Dans le vaste désert de Gobi, la Chine s’apprête à révolutionner l’énergie nucléaire avec la construction d’une centrale innovante utilisant le thorium comme combustible. Cette initiative promet des avancées significatives en matière de durabilité et d’efficacité énergétique, tout en consolidant la position du pays dans le domaine énergétique mondial.
La Chine a développé une centrale de sels de thorium et la construit dans le désert de Gobi

Dans le vaste et aride désert de Gobi, la Chine se prépare à réaliser un bond quantique dans la production d’énergie nucléaire. Le géant asiatique a annoncé des projets de construction de la première centrale électrique au monde équipée d’un réacteur à sels fondus, une technologie innovante qui promet de transformer le paysage énergétique mondial. Ce n’est pas le seul développement technologique qu’elle mène dans ses zones les plus arides, car son objectif est de créer un océan de stations solaires dans le désert, témoignant de son grand niveau de développement.
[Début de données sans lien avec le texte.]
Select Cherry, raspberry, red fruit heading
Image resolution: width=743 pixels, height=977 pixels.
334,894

Ainsi, le gigantesque bond technologique que la Chine a réalisé ces dernières années reste une preuve indélébile que le pays souhaite devenir la grande puissance mondiale de la production d’énergie, comme en témoigne le bâtiment générateur ou batterie qu’ils ont développé dans l’une de leurs villes.
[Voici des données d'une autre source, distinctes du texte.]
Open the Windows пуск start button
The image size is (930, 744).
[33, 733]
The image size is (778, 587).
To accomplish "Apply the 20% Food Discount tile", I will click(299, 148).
Technologie futuriste dans une centrale nucléaire
Dirigé par l’Institut de Physique Appliquée de Shanghai, ce projet est assez ambitieux car il utilisera le thorium comme principal combustible au lieu de l’uranium conventionnel selon des informations du South China Morning Post. Le thorium, un élément plus abondant dans la croûte terrestre, offre plusieurs avantages que d’autres combustibles n’ont pas, parmi lesquels une plus faible production de déchets radioactifs, l’une des plus grandes préoccupations mondiales concernant ce type de technologies nucléaires, bien que les déchets soient parfaitement sûrs.
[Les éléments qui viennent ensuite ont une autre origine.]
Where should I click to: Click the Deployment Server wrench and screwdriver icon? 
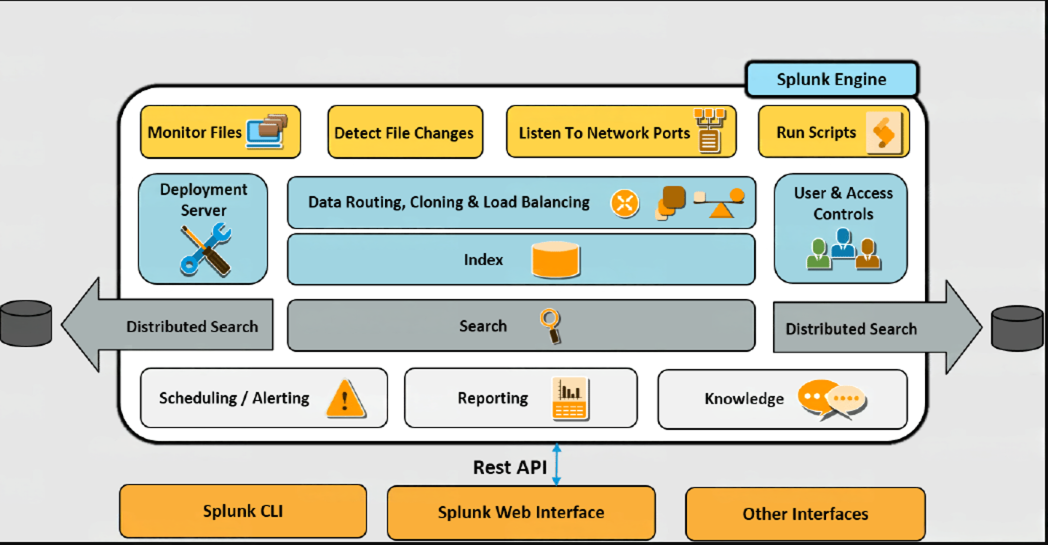click(206, 249)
En ce qui concerne sa taille, le réacteur occupe une superficie inférieure à celle d’un terrain de football et ne nécessite pas d’eau pour son refroidissement, un facteur crucial compte tenu de son emplacement dans le désert, où l’accès aux cours d’eau est beaucoup plus limité, voire impossible. À la place, il utilisera une combinaison innovante de sel liquide et de dioxyde de carbone pour transférer la chaleur et générer de l’électricité.
Concernant la date de lancement de ce réacteur intéressant, il est prévu qu’il soit opérationnel en 2029 et qu’il dispose d’une capacité de production d’énergie d’environ 60 mégawatts de puissance thermique et 10 mégawatts d’électricité. Cela signifie qu’une centrale conventionnelle génère beaucoup plus d’énergie, mais il est vrai qu’il s’agit d’un prototype et que son objectif est plus ambitieux pour l’avenir, le réacteur étant plus petit que d’habitude et étant conçu pour améliorer au maximum cette technologie.
Le projet cherche non seulement à générer de l’énergie propre, mais également à maximiser l’efficacité de l’utilisation du combustible. On prévoit que le réacteur sera capable de recycler plus de 80 % du combustible usé, ce qui pourrait réduire de manière significative le problème des déchets nucléaires à long terme. La Chine ne laisse rien au hasard dans ce projet. Elle dispose déjà d’un réacteur expérimental au thorium en fonctionnement dans le désert de Gobi, fournissant des données et une expertise précieuses pour le développement du réacteur qui devrait fonctionner à l’échelle commerciale. De plus, le pays envisage d’intégrer le réacteur dans un réseau électrique intelligent avec d’autres installations d’énergie renouvelable, créant un écosystème énergétique diversifié et beaucoup plus flexible que celui existant aujourd’hui.
Pour 2030, la Chine prévoit de commencer la construction de réacteurs commerciaux au thorium plus ambitieux, petits, maniables et capables d’alimenter des milliers de foyers avec une énergie nucléaire propre, sûre et renouvelable grâce à l’utilisation d’un élément beaucoup plus commun sur notre planète que l’uranium.